Your videos remind me why I fell in love with programming. They're also more informative than most of the university classes I recall. Good for the mind and the soul.
Mr. Zozin congratulations on 100K subs! (it's funny how the "vod's" channel has more subs than the "main" channel lol). Anyways i just want to thank you for being the cool guy that you are. I really love programming, but i cannot keep programming much on my own because i get discouraged or distracted really easily. But watching your videos give me motivation to code again. So thank you really much! again congrats on 100K (you deserve more than 100K). love from maldives 💖
Love the rant about the lexer, that's a reason I usually just end up writing all my own stuff... A friend of mine always like to tell me "why do you waste your time writing your own stuff when there are perfectly good libraries you could use", I tell him A) what fun is that and B) stuff like you've just found. lol :)
I saw QBE in the recording of the Hare stream and was immediately excited... last time I build a toy language was in college like 18 years ago. But I had to use LLVM when contributing to one or two other language projects and it definitely felt too big (mentally and diskwise...). Cranelift seems like another simpler option but QBE takes it to another level.
Zig still uses LLVM. They plan to keep using LLVM for the foreseeable future, and plan to continue supporting using LLVM as a backend in the long-run. The plan is to *eventually* not depend on LLVM to compile Zig itself, as it causes quite a bit of friction with Zig's own development, and furthermore, LLVM is very slow to compile. The Zig team plans to slowly over time build up their own internal backend, that you can choose to use instead of LLVM. In the short-term, this custom backend is only going to be meant for Debug builds, where you want to build the project quick, test bugs and features, make an edit, and recompile it in an instant-basically almost no optimizations. In the long term, the custom backend should be good enough to compete with LLVM, while hopefully learning from the mistakes that have been found over the years.
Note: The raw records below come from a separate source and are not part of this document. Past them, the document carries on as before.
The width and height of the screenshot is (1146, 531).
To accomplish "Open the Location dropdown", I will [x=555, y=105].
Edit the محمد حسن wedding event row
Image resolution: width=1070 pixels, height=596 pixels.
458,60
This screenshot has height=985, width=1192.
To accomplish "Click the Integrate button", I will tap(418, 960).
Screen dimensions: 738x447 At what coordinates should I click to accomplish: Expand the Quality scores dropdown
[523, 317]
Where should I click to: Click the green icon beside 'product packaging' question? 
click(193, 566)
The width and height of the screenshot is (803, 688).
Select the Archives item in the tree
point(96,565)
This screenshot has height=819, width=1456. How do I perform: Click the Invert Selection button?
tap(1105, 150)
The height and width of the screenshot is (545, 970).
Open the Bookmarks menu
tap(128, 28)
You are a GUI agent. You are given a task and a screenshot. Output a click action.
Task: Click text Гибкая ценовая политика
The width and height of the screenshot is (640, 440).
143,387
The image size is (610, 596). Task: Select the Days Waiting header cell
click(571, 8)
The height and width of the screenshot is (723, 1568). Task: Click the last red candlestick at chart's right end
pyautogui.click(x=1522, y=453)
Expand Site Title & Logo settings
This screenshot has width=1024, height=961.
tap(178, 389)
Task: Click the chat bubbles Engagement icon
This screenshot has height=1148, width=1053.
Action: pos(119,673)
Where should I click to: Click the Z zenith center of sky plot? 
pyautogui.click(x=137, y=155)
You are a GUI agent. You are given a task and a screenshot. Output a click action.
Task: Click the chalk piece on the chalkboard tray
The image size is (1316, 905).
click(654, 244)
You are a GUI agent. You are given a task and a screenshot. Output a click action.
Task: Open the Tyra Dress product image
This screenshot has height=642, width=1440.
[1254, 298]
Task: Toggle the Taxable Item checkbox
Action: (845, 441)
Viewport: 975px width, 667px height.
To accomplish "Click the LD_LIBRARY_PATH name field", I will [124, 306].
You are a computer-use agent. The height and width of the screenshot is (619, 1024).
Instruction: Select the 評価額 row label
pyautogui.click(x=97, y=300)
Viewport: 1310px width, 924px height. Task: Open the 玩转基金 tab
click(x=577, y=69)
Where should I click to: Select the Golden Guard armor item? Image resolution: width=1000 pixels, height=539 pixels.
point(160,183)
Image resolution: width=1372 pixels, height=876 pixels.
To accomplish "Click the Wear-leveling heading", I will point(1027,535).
Yes, it definitely can. Hare does provide emacs configuration (syntax highlighter) alongside. Besides, you can always write your own syntax highlighter for a specific language.
I am putting QBE under “I want to build compilers, but I have no patience to try and learn GCC and Clang because they are somehow longer then Wheel of Time” I even have the dragon book. Lets do this.
It is impossible for a hobbyist to build something close to LLVM or GCC. LLVM is 20 millions lines of C++ code. For comparision, Linux Kernel is 35 millions lines of C code. Remember that C++ is less verbose than equivalent C code, wich make them even closer in complexity. Also half of Linux code is just drivers, so you could say that it is less complex than LLVM in some aspects.
I wish I knew what exactly that number is. Long time ago it was around 8GiB, then it raised to 63, now it is around 57... I never cared about that number, but since it is changing so much - it started to trigger my curiosity... 😄
@@ecosta It's obvious that at the time he had 8GiB, he thought that wasn't enough and decided to "update" his "collection" to, for example, 63GiB. And from that moment he deleted another 8GiB since he has already "researched" it lol.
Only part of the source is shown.